*THE TASK:*
Rewrite the entries starting with the line that contains "Where should I click to: Click the Add" and going on through the line that contains "I will coord(38,26).", replacing "Start Debugging" with "Stop Debugging" and leaving everything else unchanged.

*Target position entries:*
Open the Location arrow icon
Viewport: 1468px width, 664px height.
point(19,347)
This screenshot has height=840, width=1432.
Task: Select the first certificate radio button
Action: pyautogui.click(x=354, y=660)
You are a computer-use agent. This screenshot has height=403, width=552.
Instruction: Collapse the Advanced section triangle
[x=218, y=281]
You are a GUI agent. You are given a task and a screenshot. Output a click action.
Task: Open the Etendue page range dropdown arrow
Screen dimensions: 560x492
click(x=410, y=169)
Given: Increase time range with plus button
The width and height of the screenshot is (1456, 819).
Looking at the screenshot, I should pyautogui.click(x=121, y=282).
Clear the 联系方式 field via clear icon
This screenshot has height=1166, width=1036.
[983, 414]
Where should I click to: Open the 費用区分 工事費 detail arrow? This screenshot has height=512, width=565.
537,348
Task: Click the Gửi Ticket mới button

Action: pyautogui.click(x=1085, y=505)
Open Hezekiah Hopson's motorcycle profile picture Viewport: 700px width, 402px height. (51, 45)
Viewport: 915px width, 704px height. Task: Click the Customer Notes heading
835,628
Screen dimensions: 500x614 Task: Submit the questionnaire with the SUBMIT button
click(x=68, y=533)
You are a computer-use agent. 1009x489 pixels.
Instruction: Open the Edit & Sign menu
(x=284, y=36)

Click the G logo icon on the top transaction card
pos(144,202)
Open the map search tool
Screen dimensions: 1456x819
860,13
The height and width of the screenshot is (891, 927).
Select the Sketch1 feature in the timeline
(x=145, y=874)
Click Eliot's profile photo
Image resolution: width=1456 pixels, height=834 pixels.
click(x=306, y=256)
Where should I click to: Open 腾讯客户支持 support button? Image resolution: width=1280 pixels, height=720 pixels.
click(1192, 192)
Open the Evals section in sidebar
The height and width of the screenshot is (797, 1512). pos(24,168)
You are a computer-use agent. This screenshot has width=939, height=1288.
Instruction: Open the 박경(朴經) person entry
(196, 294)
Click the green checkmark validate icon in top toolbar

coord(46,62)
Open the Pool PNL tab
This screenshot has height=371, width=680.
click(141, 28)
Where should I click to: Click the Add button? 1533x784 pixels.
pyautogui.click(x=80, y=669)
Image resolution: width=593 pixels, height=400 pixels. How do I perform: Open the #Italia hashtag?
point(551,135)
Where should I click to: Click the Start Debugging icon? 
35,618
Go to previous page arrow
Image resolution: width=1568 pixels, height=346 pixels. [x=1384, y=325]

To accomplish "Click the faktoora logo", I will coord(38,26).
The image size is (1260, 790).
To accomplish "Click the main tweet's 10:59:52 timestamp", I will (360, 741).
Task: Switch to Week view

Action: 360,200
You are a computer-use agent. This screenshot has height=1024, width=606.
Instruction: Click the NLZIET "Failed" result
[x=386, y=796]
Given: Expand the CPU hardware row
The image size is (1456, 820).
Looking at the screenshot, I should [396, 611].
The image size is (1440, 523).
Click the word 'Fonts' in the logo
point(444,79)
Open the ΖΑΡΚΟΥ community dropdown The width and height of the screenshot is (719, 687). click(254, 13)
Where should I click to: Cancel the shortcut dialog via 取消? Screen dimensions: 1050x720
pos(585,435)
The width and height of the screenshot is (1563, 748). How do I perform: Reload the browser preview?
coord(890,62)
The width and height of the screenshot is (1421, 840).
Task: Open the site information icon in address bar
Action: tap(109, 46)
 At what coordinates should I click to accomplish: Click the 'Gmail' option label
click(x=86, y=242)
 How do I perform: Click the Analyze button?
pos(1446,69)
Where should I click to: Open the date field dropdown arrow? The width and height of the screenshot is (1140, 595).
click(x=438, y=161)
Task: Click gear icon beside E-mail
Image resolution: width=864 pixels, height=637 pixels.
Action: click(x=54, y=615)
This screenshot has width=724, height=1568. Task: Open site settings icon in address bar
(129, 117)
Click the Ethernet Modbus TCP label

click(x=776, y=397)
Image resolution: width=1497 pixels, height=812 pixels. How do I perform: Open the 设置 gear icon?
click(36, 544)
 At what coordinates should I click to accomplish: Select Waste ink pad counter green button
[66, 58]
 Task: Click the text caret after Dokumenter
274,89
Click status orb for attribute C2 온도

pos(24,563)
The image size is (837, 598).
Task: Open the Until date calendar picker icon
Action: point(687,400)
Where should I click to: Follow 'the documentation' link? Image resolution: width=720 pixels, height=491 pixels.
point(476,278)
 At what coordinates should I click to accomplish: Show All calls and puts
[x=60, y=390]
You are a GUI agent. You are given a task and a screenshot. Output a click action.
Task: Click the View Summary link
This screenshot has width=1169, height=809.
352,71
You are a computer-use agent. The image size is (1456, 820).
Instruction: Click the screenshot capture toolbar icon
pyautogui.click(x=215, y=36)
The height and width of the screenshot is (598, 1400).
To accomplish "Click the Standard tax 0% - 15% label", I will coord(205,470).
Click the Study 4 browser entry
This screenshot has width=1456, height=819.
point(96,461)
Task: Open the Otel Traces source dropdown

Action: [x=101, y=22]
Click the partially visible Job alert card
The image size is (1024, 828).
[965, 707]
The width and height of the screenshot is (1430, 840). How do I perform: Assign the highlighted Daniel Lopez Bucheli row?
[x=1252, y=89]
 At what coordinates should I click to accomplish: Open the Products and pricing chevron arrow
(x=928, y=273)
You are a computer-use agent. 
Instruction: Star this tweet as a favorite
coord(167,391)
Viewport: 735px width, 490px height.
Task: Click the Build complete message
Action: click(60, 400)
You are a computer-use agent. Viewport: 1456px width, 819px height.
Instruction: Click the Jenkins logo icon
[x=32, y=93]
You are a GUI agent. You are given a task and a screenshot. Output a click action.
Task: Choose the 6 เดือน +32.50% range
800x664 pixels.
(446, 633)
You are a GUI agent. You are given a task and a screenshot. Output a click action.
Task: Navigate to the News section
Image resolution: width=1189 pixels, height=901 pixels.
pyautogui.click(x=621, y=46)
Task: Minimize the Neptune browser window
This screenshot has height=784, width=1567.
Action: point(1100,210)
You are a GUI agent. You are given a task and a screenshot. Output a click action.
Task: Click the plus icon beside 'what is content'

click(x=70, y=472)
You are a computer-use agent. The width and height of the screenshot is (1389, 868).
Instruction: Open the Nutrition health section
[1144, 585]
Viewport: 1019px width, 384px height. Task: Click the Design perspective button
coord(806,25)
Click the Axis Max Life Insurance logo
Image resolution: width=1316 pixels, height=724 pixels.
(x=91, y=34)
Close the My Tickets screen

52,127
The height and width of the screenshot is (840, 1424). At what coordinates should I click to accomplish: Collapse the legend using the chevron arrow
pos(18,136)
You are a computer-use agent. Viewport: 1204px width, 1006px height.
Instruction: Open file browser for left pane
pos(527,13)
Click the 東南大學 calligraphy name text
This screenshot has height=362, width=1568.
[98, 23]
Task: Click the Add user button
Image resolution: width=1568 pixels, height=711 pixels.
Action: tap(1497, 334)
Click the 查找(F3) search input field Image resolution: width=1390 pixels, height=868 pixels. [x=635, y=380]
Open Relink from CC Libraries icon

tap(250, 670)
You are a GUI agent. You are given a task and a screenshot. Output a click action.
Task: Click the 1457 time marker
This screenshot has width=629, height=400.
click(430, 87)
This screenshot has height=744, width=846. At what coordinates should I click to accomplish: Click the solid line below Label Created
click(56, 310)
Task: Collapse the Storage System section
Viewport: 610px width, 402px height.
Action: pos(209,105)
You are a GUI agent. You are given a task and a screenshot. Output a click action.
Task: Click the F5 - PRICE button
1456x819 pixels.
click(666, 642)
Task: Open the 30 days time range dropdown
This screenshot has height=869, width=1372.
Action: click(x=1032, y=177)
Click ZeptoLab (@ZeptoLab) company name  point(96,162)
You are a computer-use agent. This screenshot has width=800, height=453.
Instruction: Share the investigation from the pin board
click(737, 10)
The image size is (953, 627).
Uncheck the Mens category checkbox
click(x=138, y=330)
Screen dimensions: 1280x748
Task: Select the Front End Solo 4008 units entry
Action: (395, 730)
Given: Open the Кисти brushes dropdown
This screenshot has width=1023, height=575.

*RESULT FOR THIS TASK:*
Where should I click to: Click the Add button? 1533x784 pixels.
pyautogui.click(x=80, y=669)
Image resolution: width=593 pixels, height=400 pixels. How do I perform: Open the #Italia hashtag?
point(551,135)
Where should I click to: Click the Stop Debugging icon? 
35,618
Go to previous page arrow
Image resolution: width=1568 pixels, height=346 pixels. [x=1384, y=325]

To accomplish "Click the faktoora logo", I will coord(38,26).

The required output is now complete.